9) Eğer unutmak istiyorsanız, o size ulaşırsa kibar olun ama kısa kesin. Buluşmayın, buluşmak isterse bahanelerle savuşturun. Sonra görüşürüz deyin sonra bir bahane daha bulun. Kısa sürede sizin peşinizi bırakacaktır.

Şimdi şunu da ekleyeyim, eski sevgilinizi geri istiyorsanız bile bunun en iyi yolu önce onu unutmanızdır. Yani eğer geri dönmesini istiyorsanız bu maddeyi yapmayın ama istemiyorsanız yapın. Fakat önceki maddeleri uygulayın ve önce unutmanız sonradan bir arada olma şansınızı en çok arttıracak şeylerden biri.

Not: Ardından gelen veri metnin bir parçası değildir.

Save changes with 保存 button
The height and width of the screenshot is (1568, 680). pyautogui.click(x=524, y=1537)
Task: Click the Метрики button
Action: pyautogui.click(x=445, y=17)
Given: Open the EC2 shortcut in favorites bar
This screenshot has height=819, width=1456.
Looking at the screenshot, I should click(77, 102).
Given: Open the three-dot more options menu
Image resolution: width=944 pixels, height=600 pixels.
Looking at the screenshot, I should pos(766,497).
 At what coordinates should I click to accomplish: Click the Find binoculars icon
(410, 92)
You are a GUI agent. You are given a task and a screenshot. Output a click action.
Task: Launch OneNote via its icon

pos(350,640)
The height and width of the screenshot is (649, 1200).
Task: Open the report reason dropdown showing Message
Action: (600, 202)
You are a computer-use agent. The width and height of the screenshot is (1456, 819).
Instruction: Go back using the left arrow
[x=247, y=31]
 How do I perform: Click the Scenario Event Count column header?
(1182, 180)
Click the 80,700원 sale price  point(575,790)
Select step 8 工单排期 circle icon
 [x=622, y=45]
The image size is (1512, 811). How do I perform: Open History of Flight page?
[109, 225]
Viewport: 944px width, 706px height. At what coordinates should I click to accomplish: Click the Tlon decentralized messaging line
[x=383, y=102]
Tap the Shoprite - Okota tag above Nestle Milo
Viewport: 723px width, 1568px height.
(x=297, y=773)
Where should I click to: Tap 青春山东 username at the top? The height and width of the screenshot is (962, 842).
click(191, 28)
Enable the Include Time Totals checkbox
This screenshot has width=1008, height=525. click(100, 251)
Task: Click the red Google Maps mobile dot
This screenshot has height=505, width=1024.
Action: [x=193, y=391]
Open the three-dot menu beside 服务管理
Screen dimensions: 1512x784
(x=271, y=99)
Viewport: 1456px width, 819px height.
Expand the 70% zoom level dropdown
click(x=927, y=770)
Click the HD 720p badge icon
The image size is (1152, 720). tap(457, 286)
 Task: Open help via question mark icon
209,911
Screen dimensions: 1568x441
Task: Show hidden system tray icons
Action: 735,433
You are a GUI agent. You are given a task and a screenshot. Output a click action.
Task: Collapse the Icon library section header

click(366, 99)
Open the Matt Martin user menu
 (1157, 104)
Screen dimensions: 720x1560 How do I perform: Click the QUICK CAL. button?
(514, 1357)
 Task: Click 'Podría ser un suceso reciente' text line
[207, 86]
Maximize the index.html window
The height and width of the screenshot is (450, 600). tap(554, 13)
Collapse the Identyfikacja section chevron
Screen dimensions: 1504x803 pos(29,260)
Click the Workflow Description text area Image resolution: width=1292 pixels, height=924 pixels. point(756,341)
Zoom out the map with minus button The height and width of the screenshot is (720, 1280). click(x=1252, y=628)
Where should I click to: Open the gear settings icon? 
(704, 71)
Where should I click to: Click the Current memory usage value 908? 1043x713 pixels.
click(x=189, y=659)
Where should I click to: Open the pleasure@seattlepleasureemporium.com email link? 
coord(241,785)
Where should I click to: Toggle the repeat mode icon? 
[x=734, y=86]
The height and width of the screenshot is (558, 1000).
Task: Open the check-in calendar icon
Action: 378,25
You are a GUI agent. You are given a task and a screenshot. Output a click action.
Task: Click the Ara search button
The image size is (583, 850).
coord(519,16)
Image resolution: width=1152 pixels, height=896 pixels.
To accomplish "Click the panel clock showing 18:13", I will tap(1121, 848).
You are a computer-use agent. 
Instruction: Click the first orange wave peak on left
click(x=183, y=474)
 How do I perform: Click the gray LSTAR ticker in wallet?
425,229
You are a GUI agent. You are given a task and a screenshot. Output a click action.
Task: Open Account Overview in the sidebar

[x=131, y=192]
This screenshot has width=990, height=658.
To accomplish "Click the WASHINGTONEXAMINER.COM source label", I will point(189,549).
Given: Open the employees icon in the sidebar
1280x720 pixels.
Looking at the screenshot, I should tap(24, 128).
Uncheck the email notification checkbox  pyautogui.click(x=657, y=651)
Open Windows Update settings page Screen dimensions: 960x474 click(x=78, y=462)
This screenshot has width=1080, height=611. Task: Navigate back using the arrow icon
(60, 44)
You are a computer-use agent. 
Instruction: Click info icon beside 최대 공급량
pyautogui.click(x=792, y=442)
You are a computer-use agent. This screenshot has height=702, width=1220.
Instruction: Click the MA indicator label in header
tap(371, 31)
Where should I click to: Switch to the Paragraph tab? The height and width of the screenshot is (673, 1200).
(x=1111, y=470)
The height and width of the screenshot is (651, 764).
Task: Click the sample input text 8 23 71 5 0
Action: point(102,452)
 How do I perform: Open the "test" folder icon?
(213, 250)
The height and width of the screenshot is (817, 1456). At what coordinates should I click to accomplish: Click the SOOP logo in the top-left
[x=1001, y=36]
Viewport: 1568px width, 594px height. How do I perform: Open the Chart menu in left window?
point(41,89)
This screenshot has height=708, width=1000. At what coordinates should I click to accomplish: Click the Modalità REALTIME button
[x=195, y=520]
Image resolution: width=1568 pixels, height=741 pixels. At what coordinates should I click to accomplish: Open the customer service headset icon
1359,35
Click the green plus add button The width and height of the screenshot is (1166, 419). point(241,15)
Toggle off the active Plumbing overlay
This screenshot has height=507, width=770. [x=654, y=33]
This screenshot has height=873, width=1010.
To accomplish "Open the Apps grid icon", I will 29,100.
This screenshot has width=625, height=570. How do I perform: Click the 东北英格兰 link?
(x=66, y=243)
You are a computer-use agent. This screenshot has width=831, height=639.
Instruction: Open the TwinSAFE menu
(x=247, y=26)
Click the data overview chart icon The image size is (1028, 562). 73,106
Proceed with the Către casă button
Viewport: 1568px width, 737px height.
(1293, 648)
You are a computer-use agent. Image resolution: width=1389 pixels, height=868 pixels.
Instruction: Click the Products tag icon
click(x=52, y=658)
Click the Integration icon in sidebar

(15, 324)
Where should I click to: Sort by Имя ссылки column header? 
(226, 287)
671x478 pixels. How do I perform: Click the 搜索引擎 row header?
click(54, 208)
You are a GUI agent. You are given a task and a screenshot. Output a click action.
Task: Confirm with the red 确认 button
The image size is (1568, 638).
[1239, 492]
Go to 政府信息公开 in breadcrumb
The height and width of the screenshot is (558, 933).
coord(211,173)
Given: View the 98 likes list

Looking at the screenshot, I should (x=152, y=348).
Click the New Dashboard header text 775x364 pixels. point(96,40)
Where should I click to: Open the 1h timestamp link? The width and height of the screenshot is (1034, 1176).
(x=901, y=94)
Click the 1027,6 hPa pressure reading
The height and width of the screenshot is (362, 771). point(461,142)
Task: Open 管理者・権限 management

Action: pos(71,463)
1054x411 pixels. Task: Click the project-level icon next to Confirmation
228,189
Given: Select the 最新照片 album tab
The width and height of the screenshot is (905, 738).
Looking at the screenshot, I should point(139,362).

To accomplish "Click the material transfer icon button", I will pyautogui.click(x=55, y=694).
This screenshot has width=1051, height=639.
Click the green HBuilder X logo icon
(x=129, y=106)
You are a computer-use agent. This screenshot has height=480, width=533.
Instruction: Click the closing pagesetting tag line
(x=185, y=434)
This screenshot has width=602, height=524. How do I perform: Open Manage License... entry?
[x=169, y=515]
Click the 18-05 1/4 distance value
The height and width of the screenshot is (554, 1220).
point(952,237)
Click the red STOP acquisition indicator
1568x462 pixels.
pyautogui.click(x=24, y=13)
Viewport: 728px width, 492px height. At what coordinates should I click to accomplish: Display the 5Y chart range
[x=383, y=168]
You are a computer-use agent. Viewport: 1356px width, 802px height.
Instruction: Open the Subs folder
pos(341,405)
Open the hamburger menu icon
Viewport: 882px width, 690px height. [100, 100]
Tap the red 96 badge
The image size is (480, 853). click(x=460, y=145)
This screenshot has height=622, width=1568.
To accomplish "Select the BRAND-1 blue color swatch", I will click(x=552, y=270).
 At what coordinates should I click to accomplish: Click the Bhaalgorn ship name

Bu konuda birçok kişiyle konuşmuş ve yazışmış olan biri olarak şunu söyleyebilirim: Arkasını dönüp hayatına devam eden, kendine odaklanan, ona ulaşmayan ve ondan bilgi akışını kesen erkeklerin 99%u kendilerini de şaşırtacak kısa sürede (9 senedir unutamayan adamın 4 ayda tamamen unuttuğunu bile gördüm!) eski sevgililerini unutuyorlar. Bu hemen olmuyor yani ilk haftalarda ve aylarda duygu ve düşüncelerinde sanki en ufak bir değişiklik olmuyor gibi görünüyor ama kendileri başlangıçta fark etmeseler de duygu ve düşünceleri değişmeye başlıyor. Hatta şunu da ekleyeceğim:

a) Eski sevgilisini unuttuğunda nasıl davranacaksa öyle davranan adamlar eski sevgililerini unutmalarına engel olamıyorlar. Davranışları değişti mi, istedikleri sonuca uygun davrandılar mı, bir süre bu değişimi hissedemeseler bile duygu ve düşünceleri ve sonra algıları da değişmeye başlıyor. Belki ilk bir ay aramasalar, bilgi almasalar bile sürekli eski sevgililerini düşünüyorlar ve kötü hissediyorlar ama sonra bu düşünceler azalıyor ve iyi hissetmeye başlıyorlar. Ve sonra da eski sevgili ile ilgili algıları değişiyor. Onun dünyanın en güzel kızı olmadığını anlıyorlar mesela.

b) Eski sevgilisini unutamayan adamların hemen hemen hepsi bu davranışları sergileyemedikleri ya da yeterince sergileyemedikleri için unutamıyorlar.